I get dressed every day. I wear jeans and t-shirts, earrings, even a bra. I don’t like staying in my pajamas.
During my final quarter of grad school, all I was doing was writing my thesis. I didn’t have classes to teach or attend and my research was all online. I would get up every morning and have my coffee and watch tv on my couch. Then I would shower, get dressed, put on make-up, and sit down at my desk to work.
The desk was behind the couch. But it felt like a transition.
I still like that delineation of “Before” and “During” for my days. It marks the time in my mind even if no one else sees me. (No one else sees me. I don’t go anywhere – except the occasional excursion to a wooded trail to get some exercise.)

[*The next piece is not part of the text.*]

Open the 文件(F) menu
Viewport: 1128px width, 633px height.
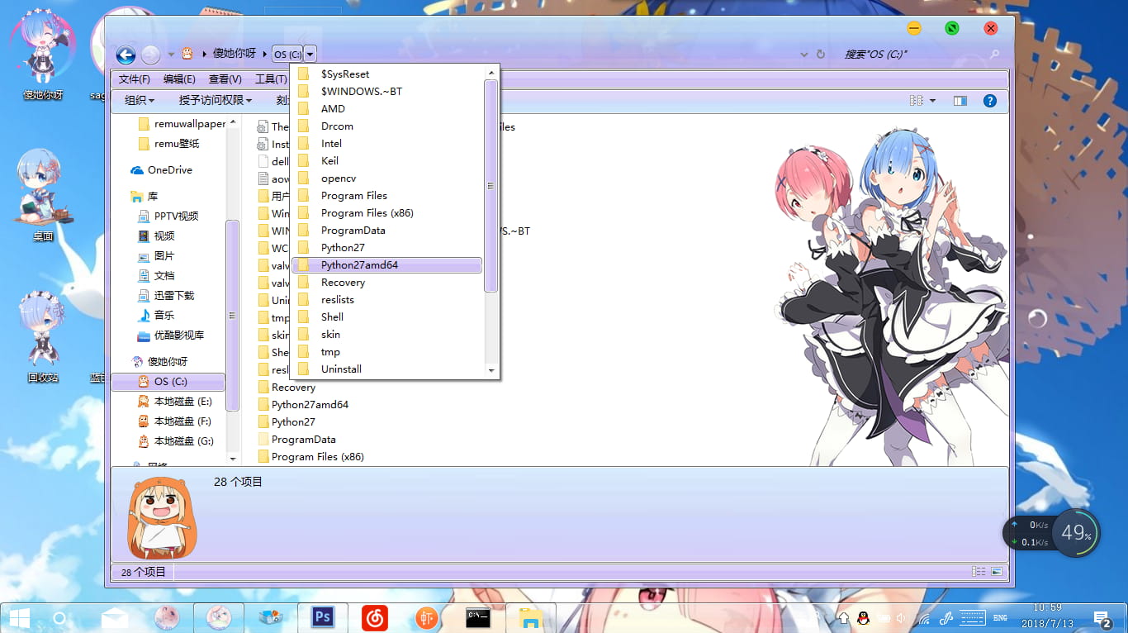click(134, 79)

I keep my computer in my office space, too. When I have work to do, I work at a desk. I need the discipline of a designated workspace to change my brain over from not working to working. My office is pleasant but the age of Zoom has shown me how blank the walls behind my desk are.

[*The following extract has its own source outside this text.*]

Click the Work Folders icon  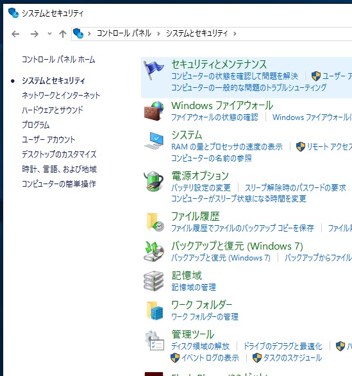click(155, 311)
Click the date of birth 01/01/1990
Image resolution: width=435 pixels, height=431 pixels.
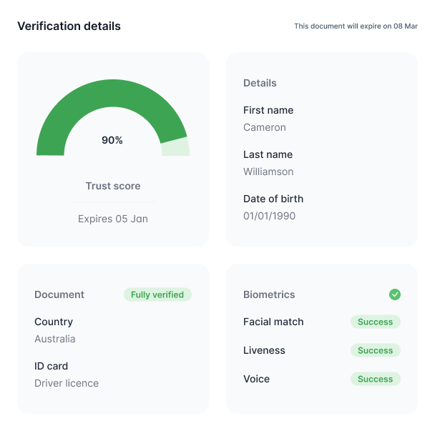269,216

The age of closed stores has taught me that I can only shop for art in person.
I want this space where I come, dressed for the day, to be a place where I craft something meaningful out of words but my creativity isn’t responding to my clutches at normalcy. My personal work has been on hold for weeks. I can write what I’m told to write. I can work for hire.
But the part of my writing where I am the creator? It’s tucked away somewhere. I can’t reach it in its hiding spot. This right here is just the kind of stream of consciousness writing that teachers nudge students to do to get them started. It’s the way writers crawl past writers block. It’s baby steps.
I’m going to hit publish now and put these words out into the world. I don’t deceive myself that they matter much to anyone but me. To me, today, bravely dressed and seated at my desk, they represent a step – a baby step – in the direction of real life.